-- Opening Marker --

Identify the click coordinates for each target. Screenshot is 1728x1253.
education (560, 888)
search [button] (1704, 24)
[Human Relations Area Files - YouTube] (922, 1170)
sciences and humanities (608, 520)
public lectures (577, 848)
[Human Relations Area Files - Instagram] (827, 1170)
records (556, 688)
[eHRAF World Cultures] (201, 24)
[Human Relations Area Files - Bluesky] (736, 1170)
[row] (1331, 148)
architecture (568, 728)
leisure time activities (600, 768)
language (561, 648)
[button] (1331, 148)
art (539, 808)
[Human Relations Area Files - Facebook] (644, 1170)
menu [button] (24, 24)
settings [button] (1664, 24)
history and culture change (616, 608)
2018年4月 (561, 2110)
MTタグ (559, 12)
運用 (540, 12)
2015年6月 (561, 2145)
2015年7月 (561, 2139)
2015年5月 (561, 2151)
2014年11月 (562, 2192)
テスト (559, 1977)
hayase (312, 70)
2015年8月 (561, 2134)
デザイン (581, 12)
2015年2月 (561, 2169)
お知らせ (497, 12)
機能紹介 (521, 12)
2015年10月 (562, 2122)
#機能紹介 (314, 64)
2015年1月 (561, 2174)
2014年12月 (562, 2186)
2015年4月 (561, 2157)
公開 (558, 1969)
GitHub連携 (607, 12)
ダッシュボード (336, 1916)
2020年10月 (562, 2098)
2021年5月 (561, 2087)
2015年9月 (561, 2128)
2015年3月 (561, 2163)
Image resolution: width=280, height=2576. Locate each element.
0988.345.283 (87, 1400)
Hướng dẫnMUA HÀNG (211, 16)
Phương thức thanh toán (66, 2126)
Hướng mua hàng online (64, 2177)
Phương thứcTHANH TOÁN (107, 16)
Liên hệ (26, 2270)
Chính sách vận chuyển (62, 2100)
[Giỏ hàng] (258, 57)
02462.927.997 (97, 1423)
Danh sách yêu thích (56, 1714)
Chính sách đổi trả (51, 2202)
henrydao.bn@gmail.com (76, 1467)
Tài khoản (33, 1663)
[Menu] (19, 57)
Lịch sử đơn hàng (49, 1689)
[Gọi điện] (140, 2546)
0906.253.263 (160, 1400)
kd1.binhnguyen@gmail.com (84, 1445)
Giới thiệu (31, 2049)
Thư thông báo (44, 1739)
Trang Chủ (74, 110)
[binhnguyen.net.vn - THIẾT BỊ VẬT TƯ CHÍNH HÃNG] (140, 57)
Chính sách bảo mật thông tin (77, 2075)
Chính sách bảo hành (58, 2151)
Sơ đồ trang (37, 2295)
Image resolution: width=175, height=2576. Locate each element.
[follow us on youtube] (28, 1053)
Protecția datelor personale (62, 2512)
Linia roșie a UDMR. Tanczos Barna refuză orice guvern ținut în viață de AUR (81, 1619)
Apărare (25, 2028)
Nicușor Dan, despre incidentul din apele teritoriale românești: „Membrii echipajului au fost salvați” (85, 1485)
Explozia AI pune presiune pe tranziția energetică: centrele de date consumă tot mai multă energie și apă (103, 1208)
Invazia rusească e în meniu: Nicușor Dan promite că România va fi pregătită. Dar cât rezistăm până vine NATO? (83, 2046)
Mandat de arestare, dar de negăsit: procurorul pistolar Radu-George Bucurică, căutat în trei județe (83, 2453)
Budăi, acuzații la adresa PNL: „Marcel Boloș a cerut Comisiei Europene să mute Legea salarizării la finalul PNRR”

-- Closing Marker --

Each line holding the word "element" must be pulled from the records.

Image resolution: width=280, height=2576. Locate each element.
Image resolution: width=175, height=2576. Locate each element.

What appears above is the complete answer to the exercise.